Além do acesso ao Ensino Superior, Fernanda chama a atenção para a importância da permanência dos poucos estudantes trans que chegam a este patamar.
— Em alguns locais, há políticas de ações afirmativas, mas se não houver medidas para coibir qualquer tipo de violência, teremos pessoas trans evadindo das universidades também — alerta a professora.
Fernanda defende a política de cotas nas instituições de Ensino Superior e em vagas para concursos. A especialista também acredita que as experiências de vida, como a de Lauri, sejam mais propagadas para que a desigualdade seja conscientizada pela população em geral.
— Não passa apenas pela capacitação dessas pessoas, mas uma compreensão da sociedade. É um trabalho que também deve ser feito no âmbito da segurança pública, da saúde, na educação, para que se possa falar das questões de gênero e sexualidade desde o Ensino Fundamental. Assim se inibe o bullying. As cotas são reparatórias, mas não pode ser a única política — diz a professora, lembrando que ainda não há uma implementação nacional de cotas, mas há iniciativas pontuais, como alguns programas de Pós-Graduação na UFRGS que oferecem vagas à população trans.
A presença de pessoas trans nas universidades aumenta o número de trabalhos acadêmicos sobre a temática, segundo Fernanda, ainda que não seja impositivo que esta população aborde somente este tipo de assunto.

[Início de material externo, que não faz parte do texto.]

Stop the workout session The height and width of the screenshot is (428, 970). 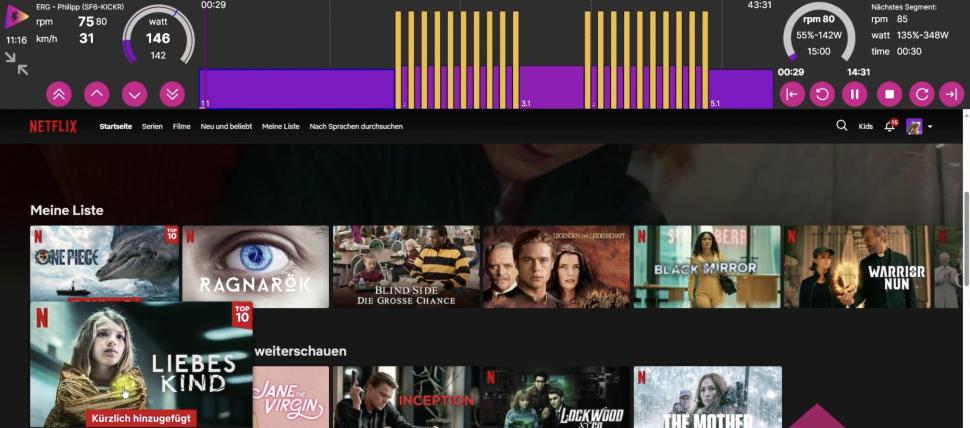(x=889, y=94)
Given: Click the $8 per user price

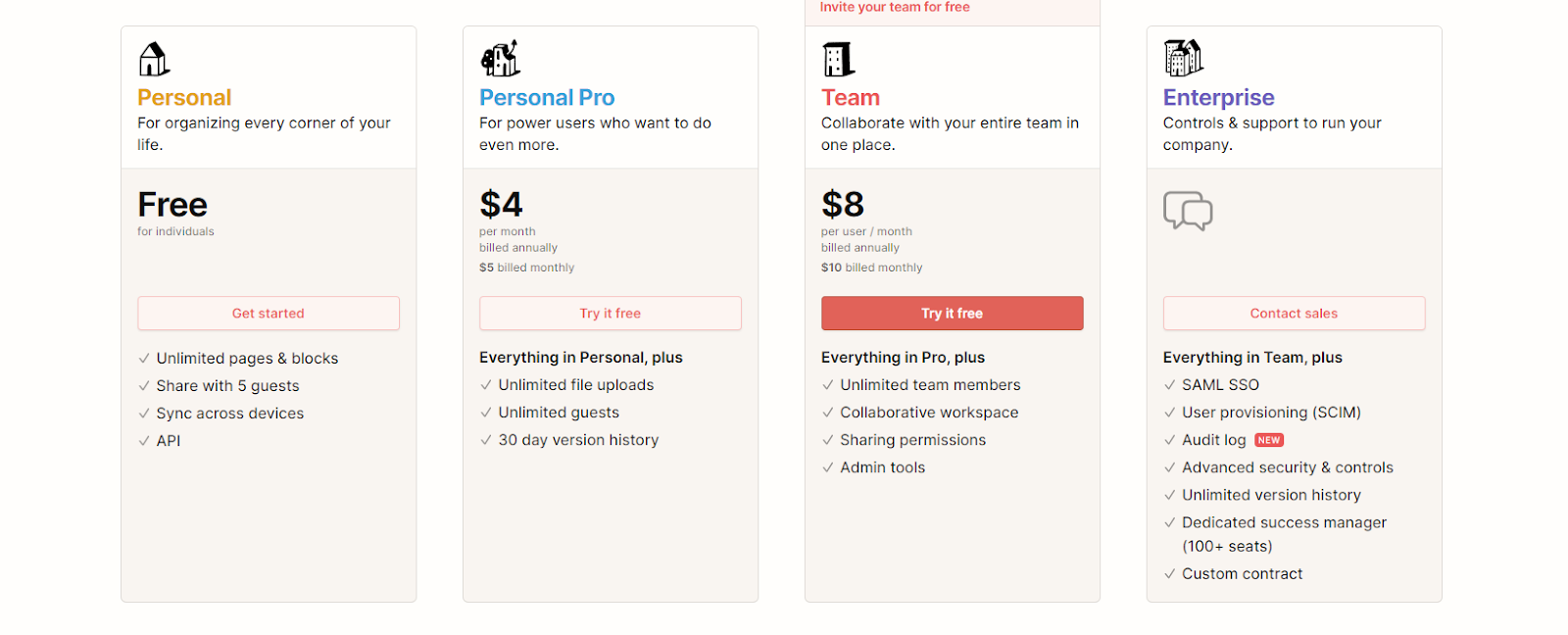Looking at the screenshot, I should [843, 205].
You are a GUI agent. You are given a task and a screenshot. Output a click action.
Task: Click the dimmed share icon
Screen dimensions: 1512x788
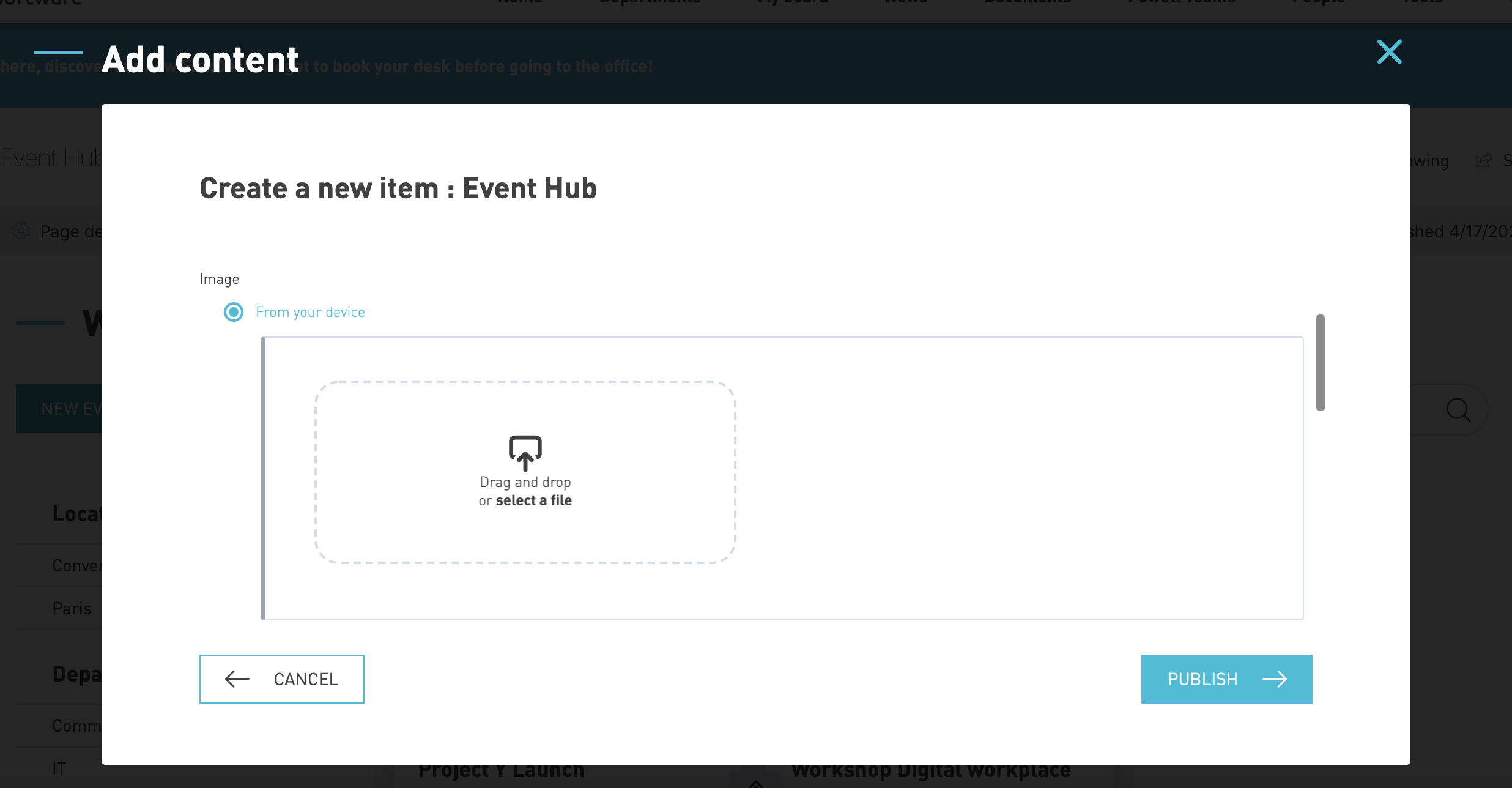click(x=1484, y=160)
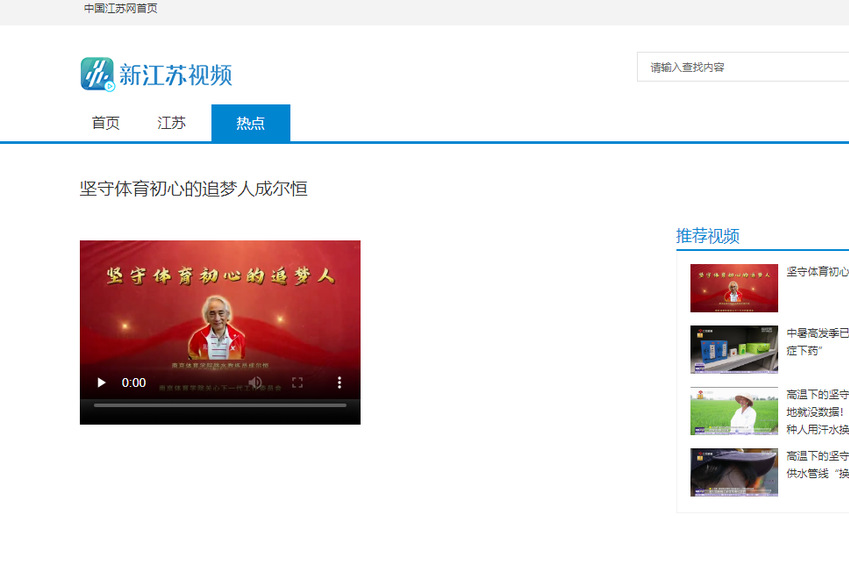Open the red 坚守体育初心 recommended thumbnail
Screen dimensions: 849x565
(733, 288)
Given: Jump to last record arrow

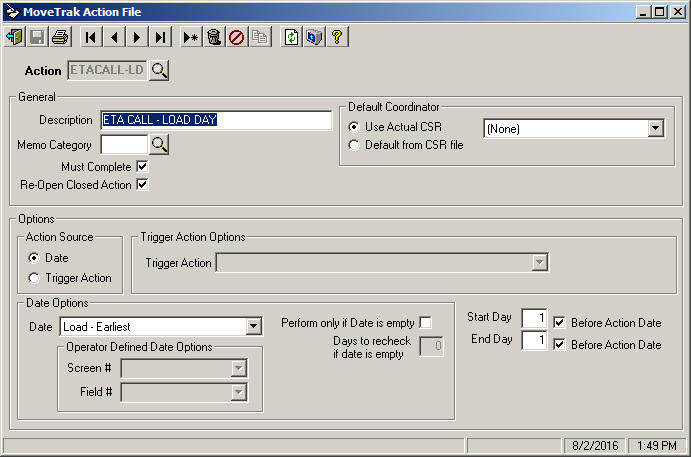Looking at the screenshot, I should click(x=160, y=37).

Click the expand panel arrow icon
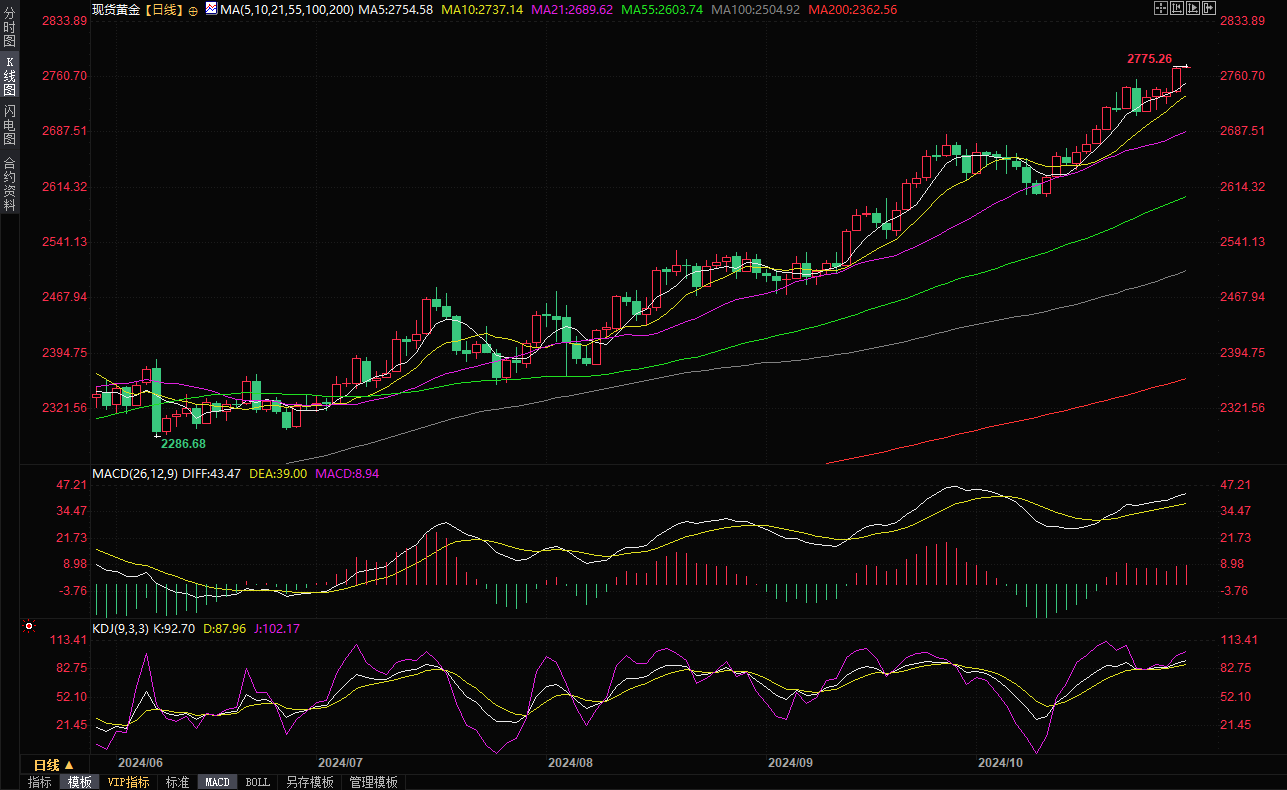[x=1210, y=9]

O Dia Nacional da Visibilidade Trans ocorre após a organização de um ato nacional, em 2004, para o lançamento da campanha "Travesti e Respeito", um marco na história do movimento contra a transfobia. Desde então, durante o mês, associações, instituições e coletivos diversos se engajam na celebração e na reafirmação da importância da luta pelos direitos das pessoas trans.